Exception has occurred: RuntimeError
Error(s) in loading state_dict for TwoViewPipeline:
    size mismatch for matcher.posenc.Wr.weight: copying a param with shape torch.Size([32, 2]) from checkpoint, the shape in current model is torch.Size([32, 4]).
  File "/mnt/nvme0n1/data/home/mmarder/glue-factory/gluefactory/models/base_model.py", line 133, in load_state_dict
    ret = super().load_state_dict(*args, **kwargs)

Any ideas what to check? What could have gone wrong? I don't think I changed anything substantially. I just played a bit with feature types and batch size.

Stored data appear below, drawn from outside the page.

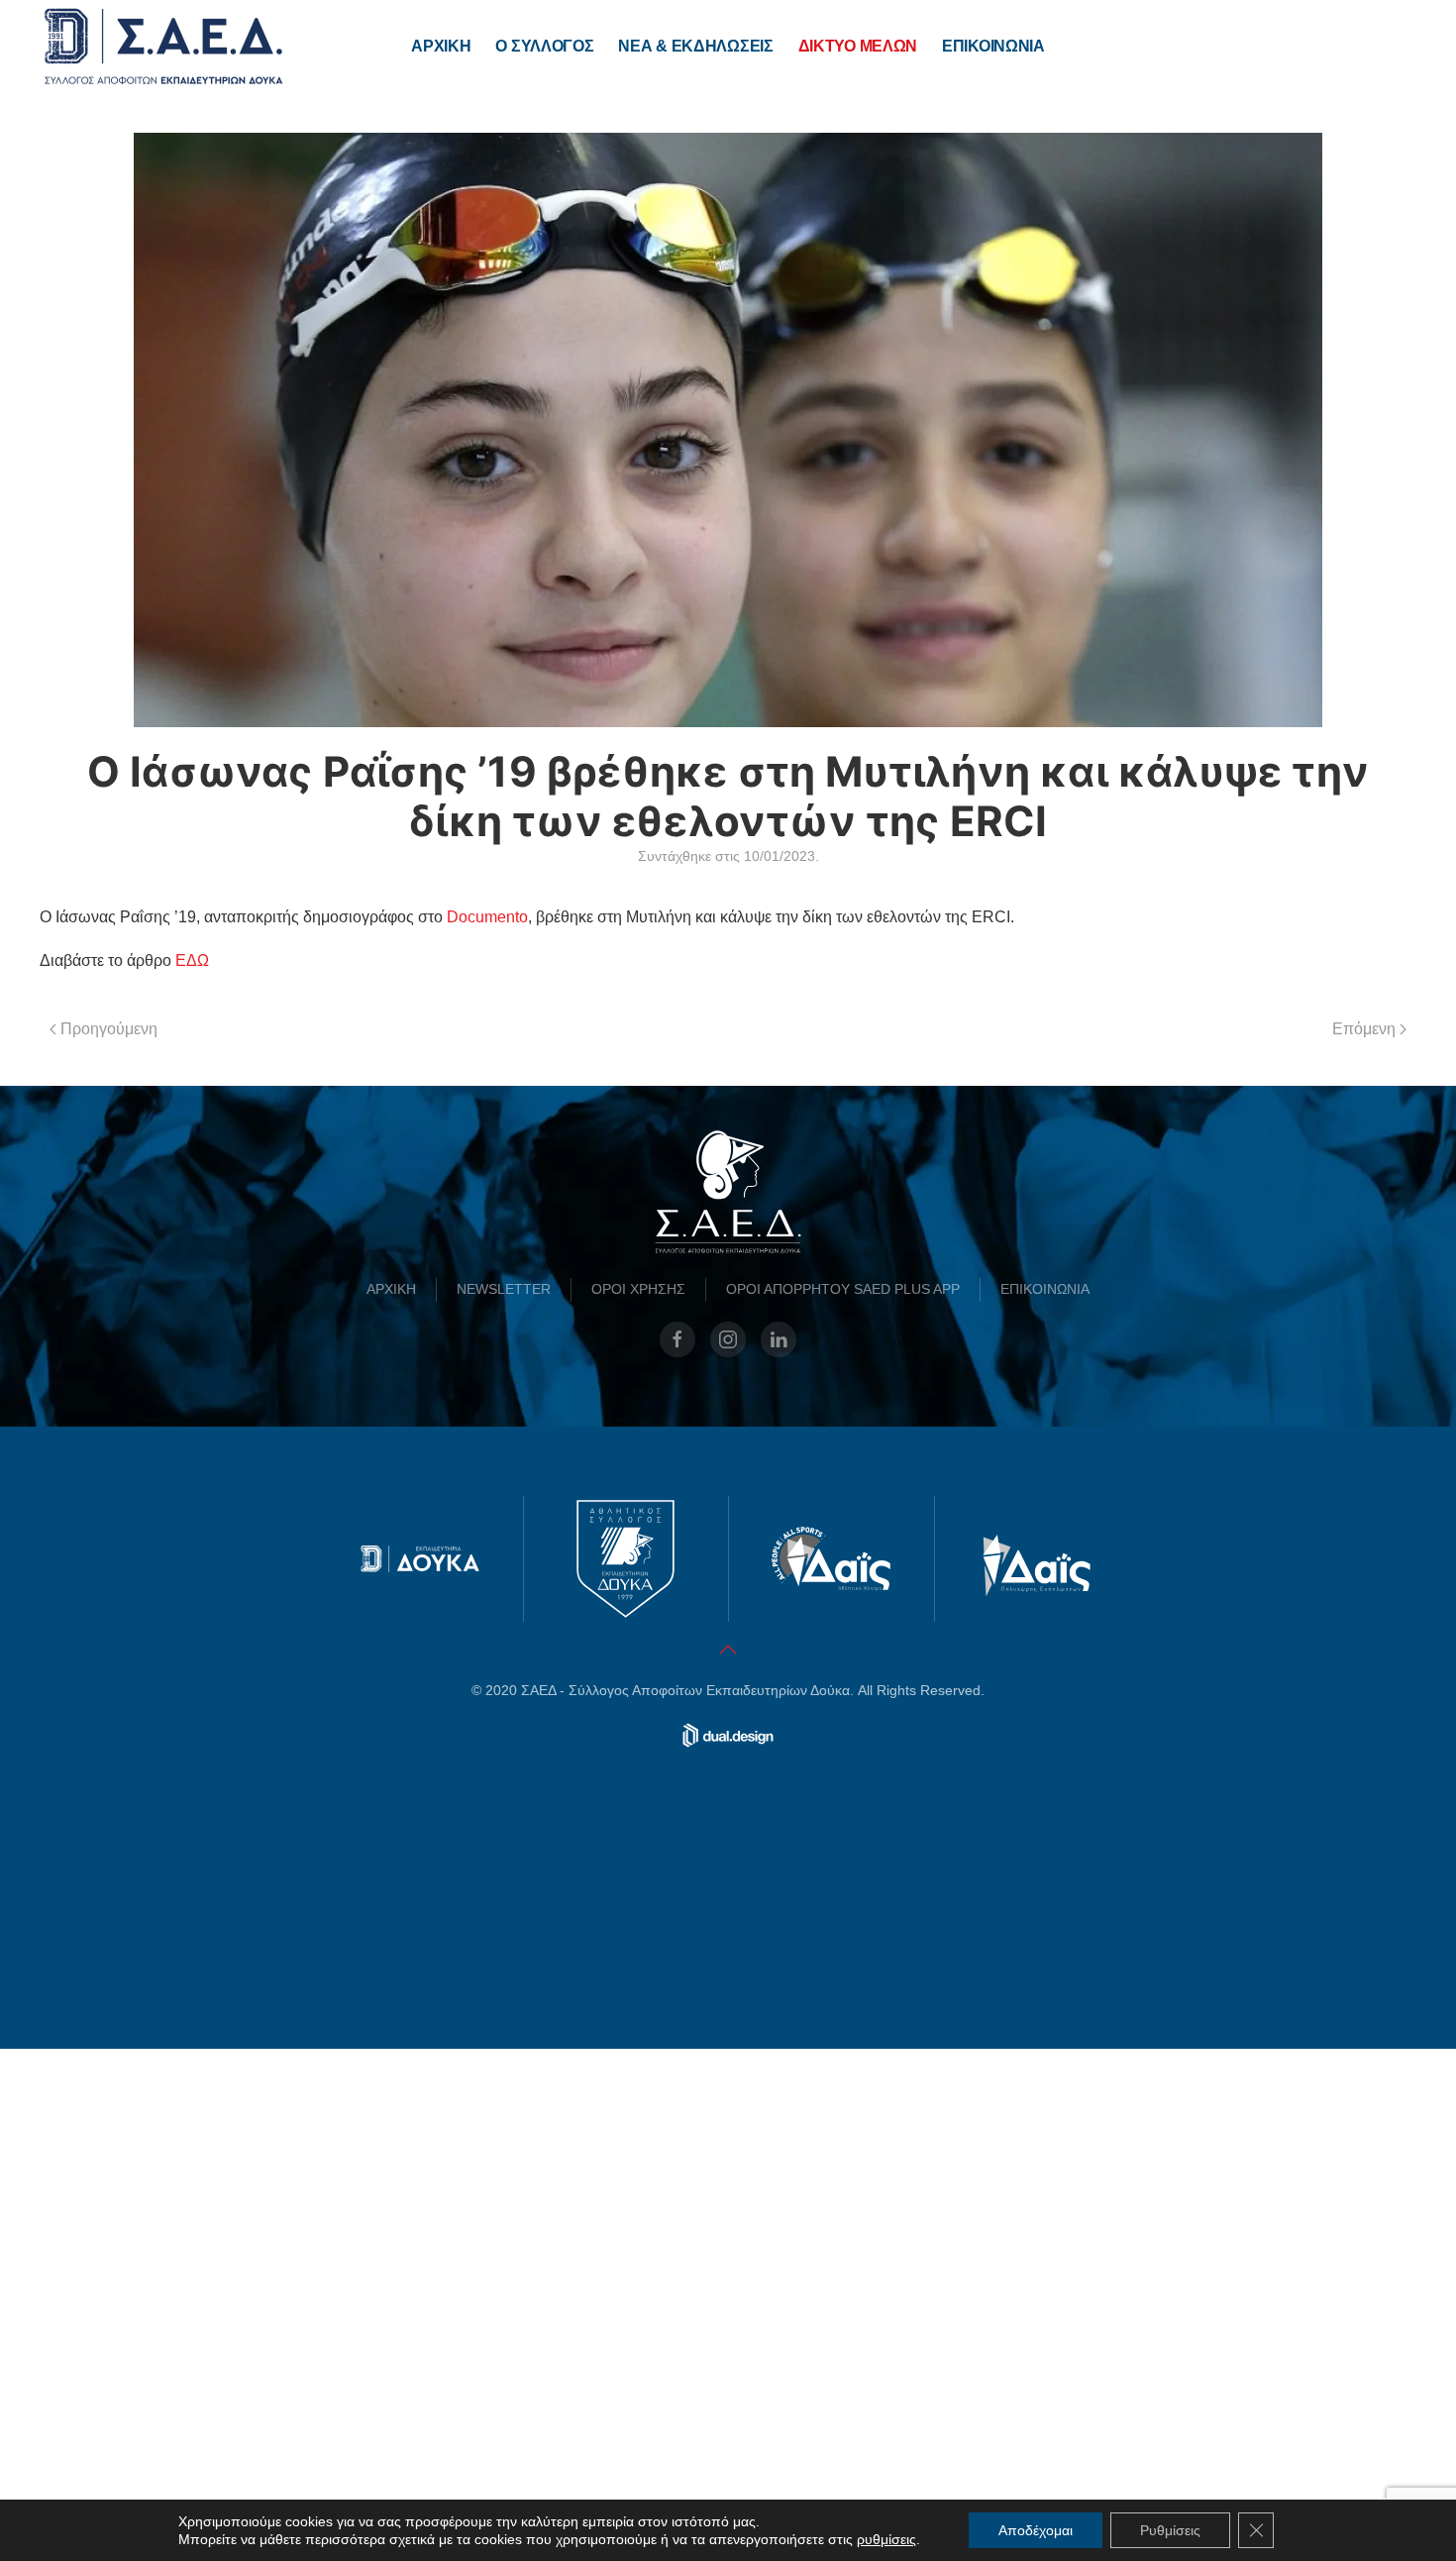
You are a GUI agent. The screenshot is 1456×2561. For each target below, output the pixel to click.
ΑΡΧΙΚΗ (440, 46)
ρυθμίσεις (886, 2539)
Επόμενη (1364, 1028)
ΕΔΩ (192, 960)
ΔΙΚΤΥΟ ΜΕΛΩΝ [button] (857, 46)
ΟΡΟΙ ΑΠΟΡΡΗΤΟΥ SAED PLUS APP (843, 1801)
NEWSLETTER (504, 1801)
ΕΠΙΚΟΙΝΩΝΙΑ (993, 46)
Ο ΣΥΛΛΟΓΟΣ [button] (544, 46)
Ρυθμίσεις (1170, 2530)
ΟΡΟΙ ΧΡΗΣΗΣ (638, 1801)
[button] (728, 2162)
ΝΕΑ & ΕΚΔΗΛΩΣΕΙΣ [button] (695, 46)
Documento (487, 916)
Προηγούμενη (108, 1028)
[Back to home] (163, 46)
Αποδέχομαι (1035, 2530)
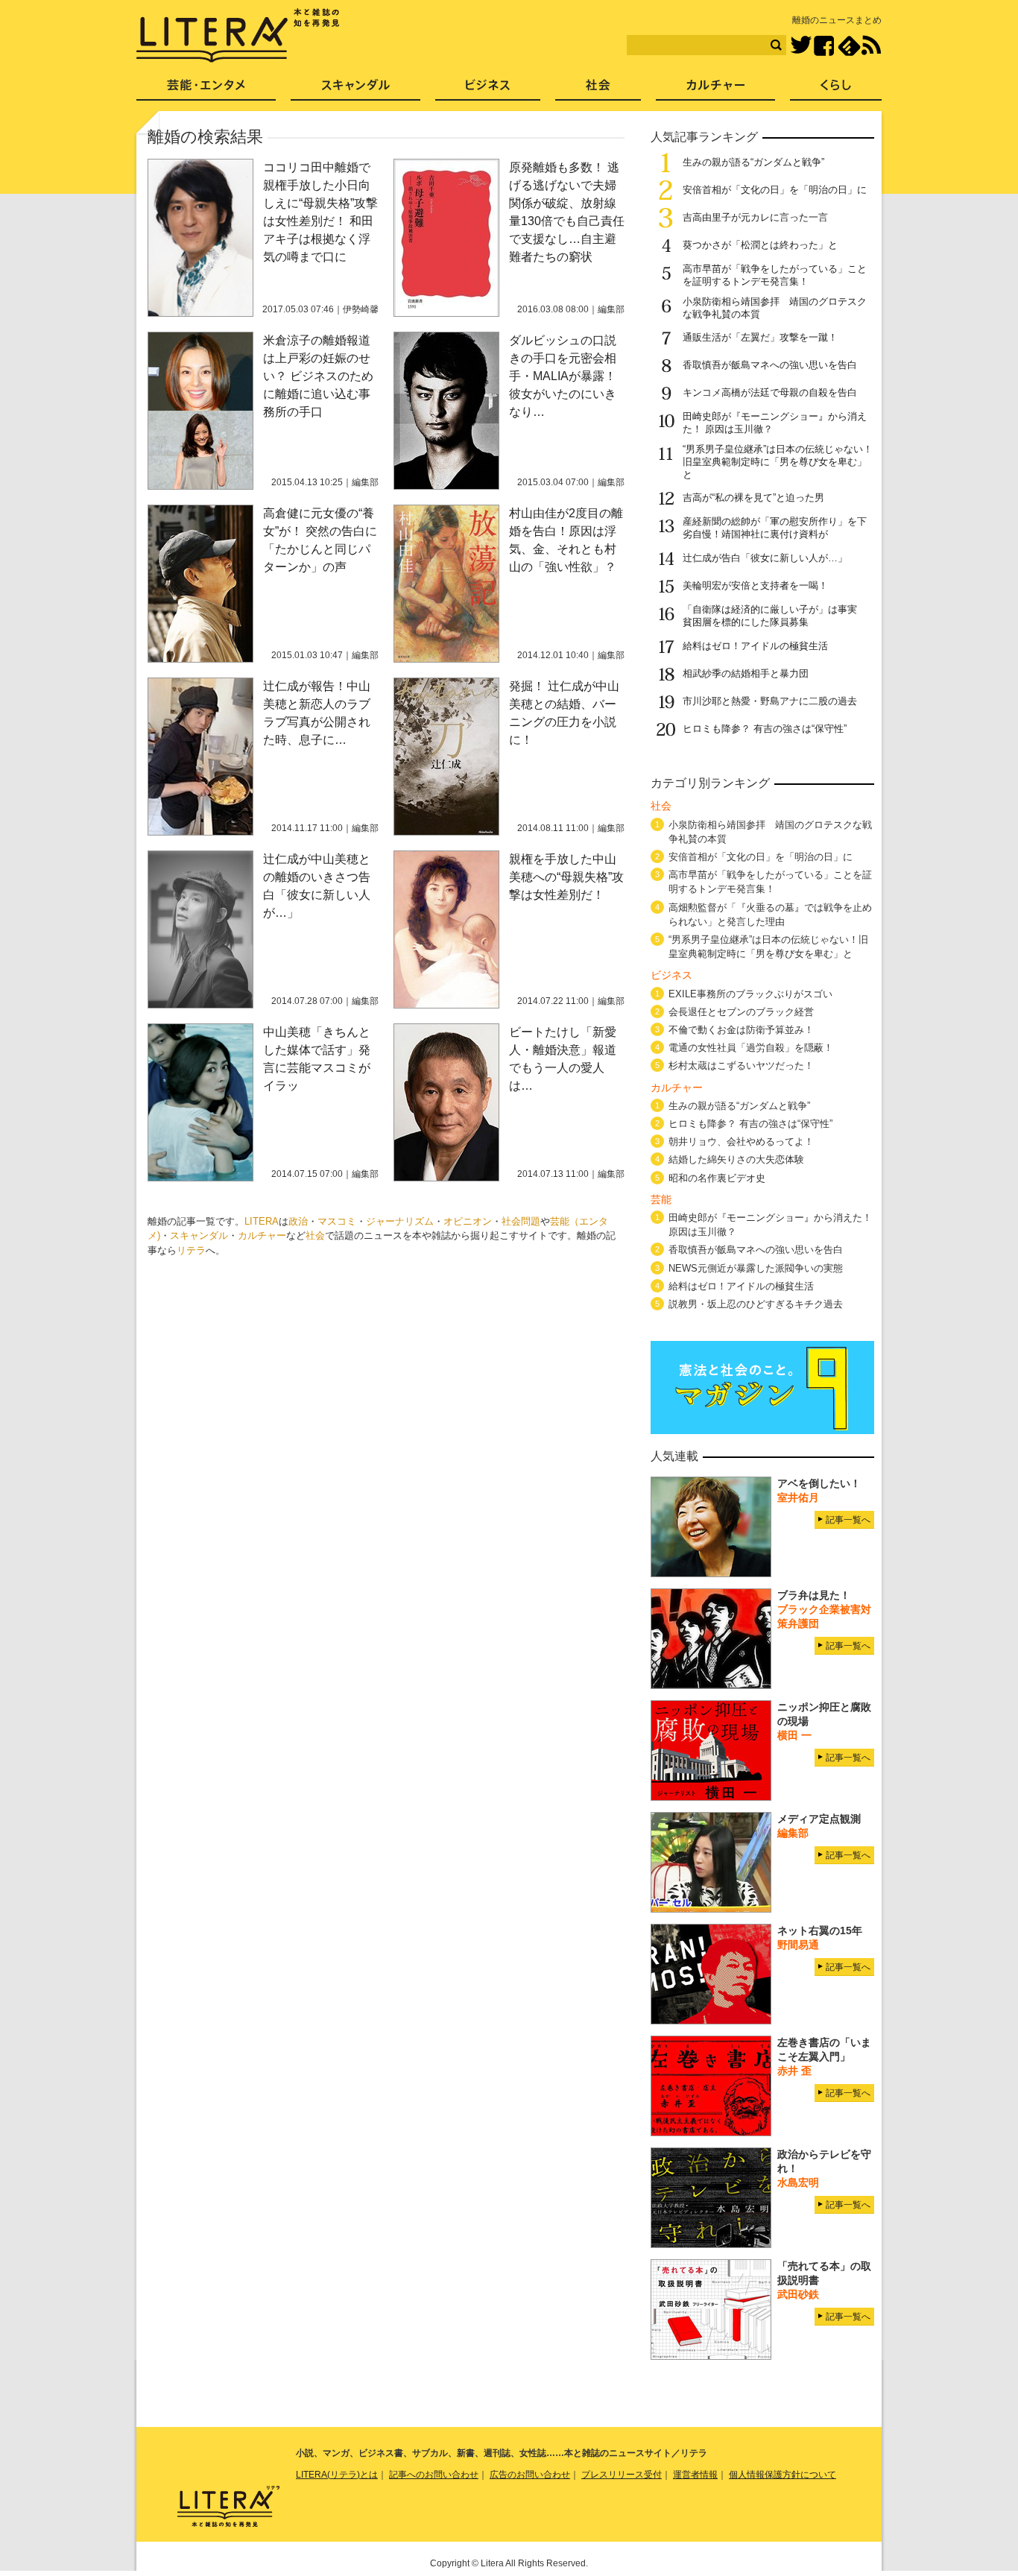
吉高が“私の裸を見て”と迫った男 (753, 497)
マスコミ (336, 1221)
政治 (298, 1221)
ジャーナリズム (400, 1221)
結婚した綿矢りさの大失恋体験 (736, 1159)
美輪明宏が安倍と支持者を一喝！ (755, 585)
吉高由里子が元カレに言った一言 (755, 217)
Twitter (801, 46)
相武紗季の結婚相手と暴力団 (746, 673)
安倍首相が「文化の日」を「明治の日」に (775, 189)
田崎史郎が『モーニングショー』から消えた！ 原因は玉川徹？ (770, 1224)
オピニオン (467, 1221)
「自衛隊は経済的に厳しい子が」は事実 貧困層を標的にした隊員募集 (775, 616)
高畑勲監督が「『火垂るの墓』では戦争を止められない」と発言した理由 (770, 914)
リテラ (191, 1250)
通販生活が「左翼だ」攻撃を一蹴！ (760, 337)
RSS (871, 45)
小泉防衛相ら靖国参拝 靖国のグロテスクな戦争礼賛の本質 (770, 832)
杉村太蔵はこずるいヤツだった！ (741, 1065)
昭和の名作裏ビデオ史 (716, 1178)
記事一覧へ (848, 1520)
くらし (836, 90)
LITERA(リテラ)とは (337, 2474)
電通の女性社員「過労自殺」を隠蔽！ (750, 1047)
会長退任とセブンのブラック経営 (741, 1011)
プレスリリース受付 (621, 2474)
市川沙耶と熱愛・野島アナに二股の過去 (770, 701)
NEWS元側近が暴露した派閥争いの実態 (755, 1268)
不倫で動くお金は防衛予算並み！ (741, 1029)
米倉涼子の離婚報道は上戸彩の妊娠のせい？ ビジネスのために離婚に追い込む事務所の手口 (318, 376)
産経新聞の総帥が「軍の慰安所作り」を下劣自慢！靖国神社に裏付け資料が (775, 528)
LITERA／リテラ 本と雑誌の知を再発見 (238, 36)
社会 (315, 1235)
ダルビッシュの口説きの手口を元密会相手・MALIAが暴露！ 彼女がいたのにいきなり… (562, 376)
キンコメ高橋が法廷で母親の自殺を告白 (770, 392)
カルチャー (262, 1235)
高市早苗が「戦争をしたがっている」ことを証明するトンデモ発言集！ (775, 275)
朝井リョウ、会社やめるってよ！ (741, 1141)
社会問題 (521, 1221)
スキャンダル (199, 1235)
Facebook (824, 46)
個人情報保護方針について (782, 2474)
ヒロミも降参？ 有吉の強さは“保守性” (765, 728)
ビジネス (487, 90)
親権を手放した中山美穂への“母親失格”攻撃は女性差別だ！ (566, 877)
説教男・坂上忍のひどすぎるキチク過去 (755, 1304)
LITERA (261, 1221)
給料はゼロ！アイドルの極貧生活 (755, 645)
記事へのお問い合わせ (433, 2474)
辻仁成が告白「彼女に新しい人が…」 (765, 558)
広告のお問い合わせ (530, 2474)
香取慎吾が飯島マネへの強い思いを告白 (770, 364)
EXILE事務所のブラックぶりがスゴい (750, 994)
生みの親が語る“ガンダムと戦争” (753, 162)
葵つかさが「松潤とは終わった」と (760, 244)
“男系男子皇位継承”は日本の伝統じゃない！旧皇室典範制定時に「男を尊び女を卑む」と (778, 461)
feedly (849, 46)
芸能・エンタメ (206, 90)
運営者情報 (695, 2474)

mattiasmar commented 9 months ago

I've repeated this experiment with SIFT and I got the same error:

Exception has occurred: RuntimeError
Error(s) in loading state_dict for TwoViewPipeline:
    size mismatch for matcher.posenc.Wr.weight: copying a param with shape torch.Size([32, 2]) from checkpoint, the shape in current model is torch.Size([32, 4]).

However, with superpoint and aliked the exception does not occur. One obvious difference is that SIFT doesn't have a torch model, whereas SP and ALIKED do. Could that break the TwoViewPipeline?

mattiasmar commented 9 months ago

The parameter "model.matcher.add_scale_ori (in the config yaml) must be set to the same value as used during (pre)training against the homography task (obviously).

The default value of this parameters is 'false'. When set to true the number of in-features of the Learnable Fourier Positional Encoding becomes 4 otherwise it becomes 2.